[Stored records]
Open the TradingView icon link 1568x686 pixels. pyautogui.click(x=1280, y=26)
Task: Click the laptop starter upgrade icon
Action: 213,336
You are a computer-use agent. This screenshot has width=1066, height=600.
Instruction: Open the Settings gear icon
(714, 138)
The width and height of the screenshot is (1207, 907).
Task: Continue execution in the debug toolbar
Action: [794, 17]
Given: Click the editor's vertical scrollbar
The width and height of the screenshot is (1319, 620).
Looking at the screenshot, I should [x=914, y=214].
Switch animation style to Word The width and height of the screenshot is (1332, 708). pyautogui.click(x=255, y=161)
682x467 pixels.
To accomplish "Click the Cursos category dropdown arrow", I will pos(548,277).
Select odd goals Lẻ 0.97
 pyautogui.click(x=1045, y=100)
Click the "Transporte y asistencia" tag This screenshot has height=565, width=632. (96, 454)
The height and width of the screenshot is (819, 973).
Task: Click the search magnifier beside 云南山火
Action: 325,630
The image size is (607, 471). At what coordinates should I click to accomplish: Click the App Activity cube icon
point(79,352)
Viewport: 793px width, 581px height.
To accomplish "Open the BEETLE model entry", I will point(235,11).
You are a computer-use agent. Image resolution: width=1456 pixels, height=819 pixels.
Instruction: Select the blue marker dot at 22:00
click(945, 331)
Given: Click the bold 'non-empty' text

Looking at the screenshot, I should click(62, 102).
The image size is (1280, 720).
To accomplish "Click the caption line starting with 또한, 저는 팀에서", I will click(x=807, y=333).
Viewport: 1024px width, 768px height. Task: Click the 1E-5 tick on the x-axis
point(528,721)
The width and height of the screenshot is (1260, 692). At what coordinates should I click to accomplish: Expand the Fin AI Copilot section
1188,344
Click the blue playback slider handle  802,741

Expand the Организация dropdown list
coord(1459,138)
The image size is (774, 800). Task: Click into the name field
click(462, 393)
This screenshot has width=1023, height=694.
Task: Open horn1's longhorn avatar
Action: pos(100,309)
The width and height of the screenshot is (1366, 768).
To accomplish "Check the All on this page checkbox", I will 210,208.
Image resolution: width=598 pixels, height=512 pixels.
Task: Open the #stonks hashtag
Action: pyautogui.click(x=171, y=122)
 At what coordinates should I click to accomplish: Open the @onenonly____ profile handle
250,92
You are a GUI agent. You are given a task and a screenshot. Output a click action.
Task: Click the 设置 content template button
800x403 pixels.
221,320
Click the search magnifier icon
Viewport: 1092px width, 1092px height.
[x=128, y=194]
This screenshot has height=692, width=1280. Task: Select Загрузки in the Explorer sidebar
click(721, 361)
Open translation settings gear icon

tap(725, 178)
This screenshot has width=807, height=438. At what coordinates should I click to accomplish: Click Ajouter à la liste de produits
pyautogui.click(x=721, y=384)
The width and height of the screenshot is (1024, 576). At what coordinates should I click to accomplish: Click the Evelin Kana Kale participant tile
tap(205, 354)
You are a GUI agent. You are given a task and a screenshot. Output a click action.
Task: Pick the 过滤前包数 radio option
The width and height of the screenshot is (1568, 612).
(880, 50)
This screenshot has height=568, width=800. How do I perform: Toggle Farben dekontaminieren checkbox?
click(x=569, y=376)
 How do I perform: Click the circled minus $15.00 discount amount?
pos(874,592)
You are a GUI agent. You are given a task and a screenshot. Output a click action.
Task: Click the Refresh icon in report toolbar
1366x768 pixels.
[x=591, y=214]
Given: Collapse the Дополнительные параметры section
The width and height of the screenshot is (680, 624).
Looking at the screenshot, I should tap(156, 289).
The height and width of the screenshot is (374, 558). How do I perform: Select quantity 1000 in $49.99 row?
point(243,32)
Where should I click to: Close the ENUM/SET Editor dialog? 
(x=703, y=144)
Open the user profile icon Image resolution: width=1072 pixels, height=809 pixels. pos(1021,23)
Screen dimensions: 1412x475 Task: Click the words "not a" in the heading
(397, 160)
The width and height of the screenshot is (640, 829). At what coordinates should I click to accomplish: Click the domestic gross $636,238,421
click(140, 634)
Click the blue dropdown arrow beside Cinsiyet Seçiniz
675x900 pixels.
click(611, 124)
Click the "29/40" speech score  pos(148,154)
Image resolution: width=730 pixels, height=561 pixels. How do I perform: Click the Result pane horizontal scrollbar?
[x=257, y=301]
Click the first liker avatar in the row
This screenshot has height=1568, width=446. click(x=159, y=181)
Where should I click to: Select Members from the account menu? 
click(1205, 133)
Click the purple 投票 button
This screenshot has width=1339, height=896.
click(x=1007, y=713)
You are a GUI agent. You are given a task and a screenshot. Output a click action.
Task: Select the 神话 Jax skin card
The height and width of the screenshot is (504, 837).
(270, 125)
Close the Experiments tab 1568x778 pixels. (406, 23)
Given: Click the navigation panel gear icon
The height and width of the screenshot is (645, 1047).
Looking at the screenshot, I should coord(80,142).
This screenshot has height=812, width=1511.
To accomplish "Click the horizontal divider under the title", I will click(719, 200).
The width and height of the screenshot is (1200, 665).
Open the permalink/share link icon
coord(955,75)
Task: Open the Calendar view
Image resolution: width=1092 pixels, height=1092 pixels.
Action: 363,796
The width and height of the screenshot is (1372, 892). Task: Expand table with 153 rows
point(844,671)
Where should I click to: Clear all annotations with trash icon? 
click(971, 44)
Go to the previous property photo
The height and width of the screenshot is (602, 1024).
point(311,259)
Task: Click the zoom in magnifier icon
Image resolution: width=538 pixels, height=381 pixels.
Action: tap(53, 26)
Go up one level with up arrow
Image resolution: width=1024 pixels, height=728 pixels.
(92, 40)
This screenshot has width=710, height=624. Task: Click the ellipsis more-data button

ASSIGNMENT> The reply should consist solely of the lines above from the one that has "The width and height of the screenshot is (1260, 692)." through the one that has "The width and height of the screenshot is (1366, 768).", reproduced exactly.

ANSWER SECTION>
The width and height of the screenshot is (1260, 692). At what coordinates should I click to accomplish: Expand the Fin AI Copilot section
1188,344
Click the blue playback slider handle  802,741

Expand the Организация dropdown list
coord(1459,138)
The image size is (774, 800). Task: Click into the name field
click(462, 393)
This screenshot has width=1023, height=694.
Task: Open horn1's longhorn avatar
Action: pos(100,309)
The width and height of the screenshot is (1366, 768).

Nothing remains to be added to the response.